I think Microsoft is really making big steps in turning the slogan of "BI for the masses" into a reality.
The municipality has been planning to move to SQL Server 2008 R2. Now obviously I'm happy about it, but it also made me wonder about our Report Builder 1.0 models. I know Report Builder 3.0 doesn't have all the functionality that Report Builder 1.0 has. In some ways Report Builder 3.0 outdoes version 1.0 and in other ways it's lacking.
I was deliberating on how the move of upgrading to SQL Server 2008 R2 may affect us in the municipality. I mean, does that make our Report Models from 1.0 obsolete? Maybe there's no point in continuing to develop Report Models, as the next Report Builder versions (both 2.0 and 3.0) are not necessarily model driven as version 1.0 was.
So what is a girl left to do, but put up a question in the MSDN SQL Server Reporting Services Forum? Which is exactly what I did :)
I wanted to get a better insight into the Microsoft strategy for Report Builder in general. So, I understood from the answers that support for Report Builder 1.0 will not stop and that both Report Builder 2.0 and 3.0 support models. After you open a report with Report Builder 3.0 (or 2.0) you will not be able to modify it with Report Builder 1.0 again, as there is no backward compatibility.
Not too long ago, I saw that in his post regarding SQL Server 2008 R2, Robert Bruckner had put up a Report Builder 3.0 FAQ document. There are quite a few points there regarding Report Builder 3.0 and how it stands in comparison to Report Builder 1.0, so I guess I'm not the only one with doubts and hesitations... I really recommend you go over that document for a more in-depth and detailed look on the matter. Again, the message coming out of the document is - don't worry about it!
So I guess development will continue as usual here.
In the meanwhile, I'm looking forward to a standalone release of Report Builder 3.0 so I can give it a go with the SQL Server 2008 R2 Express version I already installed.
As you may have read, I've got a ticket to give away for the first SQL & BI convention which is taking place at the end of this month in Tel Aviv.
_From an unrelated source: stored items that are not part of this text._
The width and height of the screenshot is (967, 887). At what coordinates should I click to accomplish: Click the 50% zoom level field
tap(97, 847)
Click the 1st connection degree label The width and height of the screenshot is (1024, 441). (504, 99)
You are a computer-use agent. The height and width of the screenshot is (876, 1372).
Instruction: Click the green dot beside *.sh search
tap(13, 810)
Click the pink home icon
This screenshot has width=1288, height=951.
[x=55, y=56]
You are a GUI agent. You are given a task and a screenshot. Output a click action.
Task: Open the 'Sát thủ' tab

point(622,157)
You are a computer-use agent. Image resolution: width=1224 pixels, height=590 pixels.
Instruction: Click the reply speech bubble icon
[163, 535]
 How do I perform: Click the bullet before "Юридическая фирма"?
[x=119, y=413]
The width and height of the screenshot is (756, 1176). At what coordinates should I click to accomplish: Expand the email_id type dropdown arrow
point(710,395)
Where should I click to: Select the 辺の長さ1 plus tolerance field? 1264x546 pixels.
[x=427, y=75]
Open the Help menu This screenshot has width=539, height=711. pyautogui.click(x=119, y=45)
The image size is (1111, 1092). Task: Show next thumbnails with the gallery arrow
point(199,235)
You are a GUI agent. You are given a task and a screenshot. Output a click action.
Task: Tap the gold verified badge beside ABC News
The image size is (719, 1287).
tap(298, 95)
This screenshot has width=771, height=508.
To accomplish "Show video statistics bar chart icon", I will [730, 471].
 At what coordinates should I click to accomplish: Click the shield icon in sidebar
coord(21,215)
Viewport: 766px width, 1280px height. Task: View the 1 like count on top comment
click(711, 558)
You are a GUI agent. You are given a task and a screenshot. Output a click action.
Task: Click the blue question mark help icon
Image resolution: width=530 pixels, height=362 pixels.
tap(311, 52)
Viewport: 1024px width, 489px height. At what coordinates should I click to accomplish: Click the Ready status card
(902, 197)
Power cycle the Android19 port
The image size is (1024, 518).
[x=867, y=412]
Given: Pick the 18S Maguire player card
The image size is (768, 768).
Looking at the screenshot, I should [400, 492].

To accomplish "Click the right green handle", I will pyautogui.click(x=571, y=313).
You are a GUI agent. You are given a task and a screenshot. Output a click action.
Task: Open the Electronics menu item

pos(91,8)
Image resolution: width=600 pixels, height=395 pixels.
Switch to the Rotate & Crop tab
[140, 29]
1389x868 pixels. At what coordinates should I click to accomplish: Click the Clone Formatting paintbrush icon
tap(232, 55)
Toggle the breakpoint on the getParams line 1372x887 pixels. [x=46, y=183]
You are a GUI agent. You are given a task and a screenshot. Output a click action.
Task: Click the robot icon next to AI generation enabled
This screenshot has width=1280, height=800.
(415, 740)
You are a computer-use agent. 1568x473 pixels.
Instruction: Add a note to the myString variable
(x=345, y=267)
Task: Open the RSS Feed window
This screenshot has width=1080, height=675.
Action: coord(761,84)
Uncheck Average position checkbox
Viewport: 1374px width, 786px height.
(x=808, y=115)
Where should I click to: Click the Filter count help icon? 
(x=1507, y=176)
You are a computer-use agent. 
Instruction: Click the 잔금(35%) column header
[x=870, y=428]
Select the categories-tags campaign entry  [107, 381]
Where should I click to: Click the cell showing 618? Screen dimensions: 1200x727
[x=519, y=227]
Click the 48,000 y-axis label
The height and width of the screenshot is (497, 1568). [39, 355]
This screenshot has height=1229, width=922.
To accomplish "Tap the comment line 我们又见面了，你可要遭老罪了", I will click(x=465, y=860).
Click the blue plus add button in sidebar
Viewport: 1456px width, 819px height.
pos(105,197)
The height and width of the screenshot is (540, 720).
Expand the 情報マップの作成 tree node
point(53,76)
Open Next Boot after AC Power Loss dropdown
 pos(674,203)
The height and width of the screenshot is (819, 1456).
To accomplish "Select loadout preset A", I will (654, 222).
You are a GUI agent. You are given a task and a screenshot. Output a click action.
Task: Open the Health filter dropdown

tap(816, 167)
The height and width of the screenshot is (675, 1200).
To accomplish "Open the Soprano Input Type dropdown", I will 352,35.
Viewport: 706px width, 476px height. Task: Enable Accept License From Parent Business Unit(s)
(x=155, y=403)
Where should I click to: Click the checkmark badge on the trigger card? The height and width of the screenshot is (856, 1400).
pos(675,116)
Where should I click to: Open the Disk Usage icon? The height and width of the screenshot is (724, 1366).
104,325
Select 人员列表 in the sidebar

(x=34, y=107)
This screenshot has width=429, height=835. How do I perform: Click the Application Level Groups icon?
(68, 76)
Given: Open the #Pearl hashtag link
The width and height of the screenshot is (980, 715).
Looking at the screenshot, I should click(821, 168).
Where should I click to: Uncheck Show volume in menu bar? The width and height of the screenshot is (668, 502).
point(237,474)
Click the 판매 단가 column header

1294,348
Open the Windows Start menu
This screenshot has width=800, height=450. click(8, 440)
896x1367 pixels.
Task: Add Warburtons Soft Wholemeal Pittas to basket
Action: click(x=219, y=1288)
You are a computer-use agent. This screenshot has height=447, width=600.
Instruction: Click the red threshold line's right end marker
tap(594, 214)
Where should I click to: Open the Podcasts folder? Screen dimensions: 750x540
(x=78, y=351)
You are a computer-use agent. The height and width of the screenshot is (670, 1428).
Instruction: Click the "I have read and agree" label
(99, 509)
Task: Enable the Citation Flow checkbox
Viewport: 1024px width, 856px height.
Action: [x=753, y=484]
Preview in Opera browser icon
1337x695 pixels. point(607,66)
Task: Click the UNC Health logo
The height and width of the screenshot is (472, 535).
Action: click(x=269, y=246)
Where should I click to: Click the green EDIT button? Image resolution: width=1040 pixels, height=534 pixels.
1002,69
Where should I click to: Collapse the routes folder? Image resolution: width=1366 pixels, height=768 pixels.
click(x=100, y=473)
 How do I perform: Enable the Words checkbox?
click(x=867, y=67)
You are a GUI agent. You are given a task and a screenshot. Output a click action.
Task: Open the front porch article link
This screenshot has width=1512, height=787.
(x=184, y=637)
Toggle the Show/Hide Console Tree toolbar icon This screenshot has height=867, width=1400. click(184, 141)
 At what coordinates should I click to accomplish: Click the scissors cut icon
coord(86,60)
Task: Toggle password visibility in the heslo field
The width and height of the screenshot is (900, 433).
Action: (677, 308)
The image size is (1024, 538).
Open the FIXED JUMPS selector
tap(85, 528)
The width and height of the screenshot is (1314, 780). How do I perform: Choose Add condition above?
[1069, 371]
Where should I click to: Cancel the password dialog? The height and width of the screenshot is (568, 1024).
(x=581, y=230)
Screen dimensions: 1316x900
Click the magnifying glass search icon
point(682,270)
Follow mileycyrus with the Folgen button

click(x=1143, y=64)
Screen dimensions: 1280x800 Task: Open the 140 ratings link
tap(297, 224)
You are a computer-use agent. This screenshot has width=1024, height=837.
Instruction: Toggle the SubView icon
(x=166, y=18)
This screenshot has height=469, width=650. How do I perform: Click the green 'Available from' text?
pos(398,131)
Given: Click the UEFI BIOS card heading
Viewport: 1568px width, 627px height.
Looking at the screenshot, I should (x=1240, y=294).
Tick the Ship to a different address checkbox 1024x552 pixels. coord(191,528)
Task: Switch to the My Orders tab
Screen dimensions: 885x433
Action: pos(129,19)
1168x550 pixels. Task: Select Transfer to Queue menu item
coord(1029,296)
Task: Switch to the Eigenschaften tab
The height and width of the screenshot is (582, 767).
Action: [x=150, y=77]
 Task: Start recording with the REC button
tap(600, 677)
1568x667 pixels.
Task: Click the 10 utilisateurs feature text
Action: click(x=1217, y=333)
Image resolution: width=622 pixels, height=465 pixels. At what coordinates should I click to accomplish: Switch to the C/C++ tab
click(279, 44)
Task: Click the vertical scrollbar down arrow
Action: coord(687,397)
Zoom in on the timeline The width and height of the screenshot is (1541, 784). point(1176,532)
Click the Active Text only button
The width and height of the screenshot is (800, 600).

Yes, I'm going to give you a ticket which will grant you a pass to a day of lectures about all the new features in SQL Server 2008 R2. The lectures in the convention are aimed at helping you learn of the new features and how they can help you in your day to day work. The ticket to a day at the convention is worth 900 shekels - but for the lucky winner it's free!
Keeping with the theme of free stuff - though I really love free stuff, sometimes it's worth paying for what you get. So to get a free ticket, you need to answer two questions regarding the difference between SQL Server Express (which is free) and the "regular" SQL Server versions (which you need to pay for):
-
Give me at least one difference that exists between SQL Server Management Studio 2008 R2 Express and SQL Server Management Studio 2008 R2
- Give me at least two examples of the abilities of Reporting Services in SQL Server 2008 R2 Enterprise Edition and SQL Server 2008 R2 Express with Advanced Services
I'll draw a name out of the hat from those who answered correctly the two questions above. The lucky winner will get to go to the SQL & BI convention and see Donald Farmer lecture on all the treats waiting for us in SQL Server 2008 R2.
So what are you waiting for?
Update May 5th 2010: I understood yesterday from Microsoft that I have a ticket to give away for just one of the days of the convention - sorry everybody. The Post was updated accordingly.
Update May 10th 2010: Just so there won't be any copying, I would really appreciate it if each one of you answering the question would give an answer slightly different to the one given before. As there are more than a few differences between the two versions, (and for the time being just one person answered), I believe this is possible.